* Extracted records:
***
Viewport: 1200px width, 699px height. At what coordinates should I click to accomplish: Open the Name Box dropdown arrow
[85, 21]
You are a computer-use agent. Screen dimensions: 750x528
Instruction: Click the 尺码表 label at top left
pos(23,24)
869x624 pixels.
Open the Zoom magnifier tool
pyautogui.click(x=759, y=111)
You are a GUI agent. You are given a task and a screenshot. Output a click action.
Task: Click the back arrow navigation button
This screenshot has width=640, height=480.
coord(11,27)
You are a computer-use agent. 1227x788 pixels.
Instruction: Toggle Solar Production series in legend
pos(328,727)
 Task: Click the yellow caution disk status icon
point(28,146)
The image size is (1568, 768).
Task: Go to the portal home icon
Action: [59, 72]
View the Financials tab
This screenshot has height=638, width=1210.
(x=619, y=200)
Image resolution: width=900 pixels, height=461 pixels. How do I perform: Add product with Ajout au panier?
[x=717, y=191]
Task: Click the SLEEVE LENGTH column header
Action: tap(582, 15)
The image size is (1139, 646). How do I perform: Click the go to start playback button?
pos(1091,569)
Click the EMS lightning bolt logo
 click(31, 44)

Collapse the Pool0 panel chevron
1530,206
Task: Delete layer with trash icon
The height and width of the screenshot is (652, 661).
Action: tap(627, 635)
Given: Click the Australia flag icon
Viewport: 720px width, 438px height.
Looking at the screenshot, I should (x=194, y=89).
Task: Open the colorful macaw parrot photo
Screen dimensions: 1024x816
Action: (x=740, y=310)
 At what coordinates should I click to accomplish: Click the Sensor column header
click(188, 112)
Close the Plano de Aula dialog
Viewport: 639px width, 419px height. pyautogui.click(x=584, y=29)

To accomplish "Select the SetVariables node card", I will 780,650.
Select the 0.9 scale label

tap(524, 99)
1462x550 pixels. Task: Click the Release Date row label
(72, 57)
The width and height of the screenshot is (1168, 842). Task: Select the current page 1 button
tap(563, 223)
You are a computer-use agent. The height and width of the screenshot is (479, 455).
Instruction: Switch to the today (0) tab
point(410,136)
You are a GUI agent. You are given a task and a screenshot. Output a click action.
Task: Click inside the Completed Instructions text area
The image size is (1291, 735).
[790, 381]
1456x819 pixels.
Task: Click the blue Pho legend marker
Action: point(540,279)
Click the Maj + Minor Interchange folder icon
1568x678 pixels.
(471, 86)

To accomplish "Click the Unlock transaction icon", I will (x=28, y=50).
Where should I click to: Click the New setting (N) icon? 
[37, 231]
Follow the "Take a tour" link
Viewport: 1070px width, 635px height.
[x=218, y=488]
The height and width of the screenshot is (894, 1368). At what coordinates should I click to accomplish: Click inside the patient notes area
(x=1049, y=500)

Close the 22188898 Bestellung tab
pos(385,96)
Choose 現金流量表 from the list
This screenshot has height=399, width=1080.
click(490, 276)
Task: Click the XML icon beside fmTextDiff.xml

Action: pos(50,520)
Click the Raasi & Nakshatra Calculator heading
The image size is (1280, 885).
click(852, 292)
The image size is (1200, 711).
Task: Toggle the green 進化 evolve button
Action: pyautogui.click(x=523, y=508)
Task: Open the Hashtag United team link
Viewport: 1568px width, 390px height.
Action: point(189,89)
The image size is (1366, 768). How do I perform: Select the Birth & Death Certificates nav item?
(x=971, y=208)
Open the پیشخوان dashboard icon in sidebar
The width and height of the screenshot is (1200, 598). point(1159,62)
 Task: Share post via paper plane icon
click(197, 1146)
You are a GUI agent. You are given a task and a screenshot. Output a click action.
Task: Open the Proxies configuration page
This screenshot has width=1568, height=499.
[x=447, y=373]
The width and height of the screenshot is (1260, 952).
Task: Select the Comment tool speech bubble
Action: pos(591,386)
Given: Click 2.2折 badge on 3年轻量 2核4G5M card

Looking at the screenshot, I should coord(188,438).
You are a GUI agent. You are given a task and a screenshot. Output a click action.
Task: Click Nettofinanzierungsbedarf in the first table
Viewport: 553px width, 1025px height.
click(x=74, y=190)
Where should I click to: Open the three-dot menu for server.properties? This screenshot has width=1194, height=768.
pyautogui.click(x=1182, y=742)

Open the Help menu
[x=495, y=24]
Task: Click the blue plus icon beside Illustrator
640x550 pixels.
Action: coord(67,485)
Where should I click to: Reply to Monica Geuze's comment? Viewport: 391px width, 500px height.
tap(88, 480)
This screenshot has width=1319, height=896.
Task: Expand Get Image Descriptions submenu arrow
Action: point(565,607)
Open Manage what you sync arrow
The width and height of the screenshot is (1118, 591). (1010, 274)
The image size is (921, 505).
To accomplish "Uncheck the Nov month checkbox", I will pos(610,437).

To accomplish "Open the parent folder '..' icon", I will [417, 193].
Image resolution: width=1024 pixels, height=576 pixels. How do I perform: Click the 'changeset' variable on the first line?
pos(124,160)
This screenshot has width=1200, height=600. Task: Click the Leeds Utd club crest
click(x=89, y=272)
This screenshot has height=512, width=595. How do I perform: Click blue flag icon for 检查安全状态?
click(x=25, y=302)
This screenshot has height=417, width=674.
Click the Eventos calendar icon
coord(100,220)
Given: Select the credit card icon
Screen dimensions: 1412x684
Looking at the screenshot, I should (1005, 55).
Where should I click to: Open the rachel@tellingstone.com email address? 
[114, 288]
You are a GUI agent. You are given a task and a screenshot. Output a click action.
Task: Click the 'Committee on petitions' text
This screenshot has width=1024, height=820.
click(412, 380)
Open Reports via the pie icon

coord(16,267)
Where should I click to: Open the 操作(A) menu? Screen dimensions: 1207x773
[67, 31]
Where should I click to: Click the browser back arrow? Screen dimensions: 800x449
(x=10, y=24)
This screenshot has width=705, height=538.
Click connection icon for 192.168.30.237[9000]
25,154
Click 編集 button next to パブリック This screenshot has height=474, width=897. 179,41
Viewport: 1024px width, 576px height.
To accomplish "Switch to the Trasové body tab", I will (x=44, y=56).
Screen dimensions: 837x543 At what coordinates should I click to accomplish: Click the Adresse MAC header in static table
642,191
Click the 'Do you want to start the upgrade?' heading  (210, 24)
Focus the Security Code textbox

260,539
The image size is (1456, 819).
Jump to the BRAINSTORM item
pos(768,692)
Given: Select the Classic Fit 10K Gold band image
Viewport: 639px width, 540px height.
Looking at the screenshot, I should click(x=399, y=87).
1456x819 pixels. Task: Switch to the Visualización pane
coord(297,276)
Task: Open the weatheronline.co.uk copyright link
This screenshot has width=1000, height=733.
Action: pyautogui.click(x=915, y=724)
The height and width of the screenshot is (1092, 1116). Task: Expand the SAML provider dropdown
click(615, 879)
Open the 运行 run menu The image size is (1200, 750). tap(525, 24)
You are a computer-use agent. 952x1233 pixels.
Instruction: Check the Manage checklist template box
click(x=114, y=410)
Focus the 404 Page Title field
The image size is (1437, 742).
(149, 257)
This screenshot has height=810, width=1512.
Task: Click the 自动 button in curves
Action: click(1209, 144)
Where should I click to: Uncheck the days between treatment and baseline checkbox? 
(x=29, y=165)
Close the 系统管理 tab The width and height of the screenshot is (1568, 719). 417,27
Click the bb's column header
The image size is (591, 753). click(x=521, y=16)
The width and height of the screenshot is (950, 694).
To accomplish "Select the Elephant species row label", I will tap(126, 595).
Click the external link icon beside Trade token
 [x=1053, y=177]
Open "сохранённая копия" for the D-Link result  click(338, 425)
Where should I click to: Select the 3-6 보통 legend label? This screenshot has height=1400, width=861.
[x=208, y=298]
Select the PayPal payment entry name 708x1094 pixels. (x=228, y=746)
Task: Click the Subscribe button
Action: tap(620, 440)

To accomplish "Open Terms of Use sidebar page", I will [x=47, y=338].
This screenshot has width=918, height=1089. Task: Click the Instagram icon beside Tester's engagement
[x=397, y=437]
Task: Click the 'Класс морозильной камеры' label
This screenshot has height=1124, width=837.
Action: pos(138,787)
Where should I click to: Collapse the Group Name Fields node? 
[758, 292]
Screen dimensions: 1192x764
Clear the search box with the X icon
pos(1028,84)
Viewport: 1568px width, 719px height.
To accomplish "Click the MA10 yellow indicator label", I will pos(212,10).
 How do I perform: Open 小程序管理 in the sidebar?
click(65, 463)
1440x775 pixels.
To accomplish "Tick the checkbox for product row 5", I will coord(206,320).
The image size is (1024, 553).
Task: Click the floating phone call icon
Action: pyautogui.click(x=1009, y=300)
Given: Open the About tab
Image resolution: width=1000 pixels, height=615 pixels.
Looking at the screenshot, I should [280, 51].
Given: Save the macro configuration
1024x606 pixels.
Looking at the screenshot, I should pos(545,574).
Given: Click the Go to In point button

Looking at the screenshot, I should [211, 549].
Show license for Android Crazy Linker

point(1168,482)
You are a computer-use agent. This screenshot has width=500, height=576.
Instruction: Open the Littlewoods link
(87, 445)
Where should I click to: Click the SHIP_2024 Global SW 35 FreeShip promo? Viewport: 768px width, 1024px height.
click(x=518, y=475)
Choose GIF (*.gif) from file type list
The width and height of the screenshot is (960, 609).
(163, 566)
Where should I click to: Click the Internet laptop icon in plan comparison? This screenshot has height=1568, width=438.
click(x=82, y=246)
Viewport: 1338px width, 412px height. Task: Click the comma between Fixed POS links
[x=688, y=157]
***
* WORK INSTRUCTION: Say how many lines in the records hold "configuration", with the number as the whole reply.

* RESULT OF THE TASK: 2